Очевидно, с этой целью он перевернулся на живот и стал осторожно осматриваться. Перукарников подполз поближе.

– Товарищ командир, похоже, ничто нам не угрожает, кроме этой чертовой жары. Может, устроим осмотр личных вещей да переоденемся потихонечку… пока снова не похолодает?

Салонюк собрался было возражать, но утер рукавом льющийся по лицу пот и пробормотал:

– А бис с тобой, може, ты и правый! Все передягаемося! Та винтовки держати напоготови!

Спустя полчаса они сидели в тех же разноцветных ромашках и пытались уразуметь происходящее.

– Чует мое серденько, – доверительно поведал Салонюк, – що тут без Галиных выкрутасив не обийшлось. Де мы, кто мы, що це?

Риторические вопросы – штука сложная и непонятная. Во всяком случае, Маметов их не признавал вообще.

– Это я, – с готовностью откликнулся он, – красноармейца Маметов, и тут как дома, тепло, хорошо, можно трава собирать, варить, чай пить.
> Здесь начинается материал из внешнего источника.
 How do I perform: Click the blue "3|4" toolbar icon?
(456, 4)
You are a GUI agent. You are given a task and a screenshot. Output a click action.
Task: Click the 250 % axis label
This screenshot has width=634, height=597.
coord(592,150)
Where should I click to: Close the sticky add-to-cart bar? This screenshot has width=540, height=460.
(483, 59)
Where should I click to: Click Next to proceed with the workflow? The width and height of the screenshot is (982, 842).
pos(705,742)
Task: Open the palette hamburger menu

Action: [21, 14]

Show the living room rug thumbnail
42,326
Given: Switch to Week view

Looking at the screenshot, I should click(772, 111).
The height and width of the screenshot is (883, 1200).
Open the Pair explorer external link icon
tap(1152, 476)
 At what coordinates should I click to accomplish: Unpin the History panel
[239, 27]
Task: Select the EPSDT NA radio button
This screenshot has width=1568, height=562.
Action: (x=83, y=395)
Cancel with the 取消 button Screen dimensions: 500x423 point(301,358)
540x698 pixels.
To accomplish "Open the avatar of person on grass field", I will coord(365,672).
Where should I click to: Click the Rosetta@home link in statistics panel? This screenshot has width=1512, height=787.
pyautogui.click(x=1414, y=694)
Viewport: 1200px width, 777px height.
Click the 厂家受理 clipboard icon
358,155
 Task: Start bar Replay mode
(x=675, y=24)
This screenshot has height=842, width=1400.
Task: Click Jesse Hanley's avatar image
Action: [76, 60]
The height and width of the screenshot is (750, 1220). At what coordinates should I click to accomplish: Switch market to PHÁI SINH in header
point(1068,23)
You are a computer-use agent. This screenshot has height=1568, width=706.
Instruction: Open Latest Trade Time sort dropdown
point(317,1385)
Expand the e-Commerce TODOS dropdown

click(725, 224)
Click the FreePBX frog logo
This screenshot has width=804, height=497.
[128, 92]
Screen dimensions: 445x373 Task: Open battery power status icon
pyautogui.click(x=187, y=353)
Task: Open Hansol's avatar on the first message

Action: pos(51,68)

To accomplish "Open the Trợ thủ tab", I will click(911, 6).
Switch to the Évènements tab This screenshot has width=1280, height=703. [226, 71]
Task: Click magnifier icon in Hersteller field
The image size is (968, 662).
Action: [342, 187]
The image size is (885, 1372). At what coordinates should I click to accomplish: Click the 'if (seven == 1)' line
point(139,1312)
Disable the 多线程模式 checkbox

– Це тоби, Маметов, не Ташкент, – назидательно молвил Салонюк. – Тут треба бути обережными. Звисно, фрици теж не сплять, десь здалеку за кожным нашим кроком спостеригают. Сподиваються, що мы колы-нибудь оступимося. Ось так. Ну, хлопци, яки будуть думки та пропозиции?

– Наша мало, немца много, до леса подаваться надо, – поделился мыслью Колбажан.

– Ох, Маметов, лесная твоя натура, – хмыкнул Перукарников. – А ежели заблудимся? Лес-то незнакомый, и болот для таких ротозеев, как ты, в нем найдется немало. И учти, что это тебе не зима и они не замерзшие.

– Ой, матинка ридна, – спохватился Жабодыщенко. – Знов же цей клятий миномет пхати поперед себе скризь кущи!

– Не верещи, – окоротил его строгий и справедливый командир. – Ты ж не сам его пхаешь: тоби Маметов, Перукарников и Сидорчук допомогалы и зараз допоможуть. Так я кажу, хлопци?

– Да куда же я денусь с вашего праздника души и тела? – заинтересовался Иван.

– Ты, Перукарников, свои дурнувати байки припини, бо получишь жабодыщенский миномет як переходящий прыз за перемогу в гуморе.

– Та отож, – взбодрился Жабодыщенко.

Они бы препирались еще какое-то время, однако со стороны раздался призывный и протяжный клич Маметова:

– Командира! Танка след оставлять, моя находить, моя находить!

– Чуешь, – почухал в затылке Тарас. – Не то Маметов захворив, не то нимця знайшов. Не знаю, що краще.

Разглядывая уходящий вдаль гусеничный след, партизаны почувствовали легкое недоумение.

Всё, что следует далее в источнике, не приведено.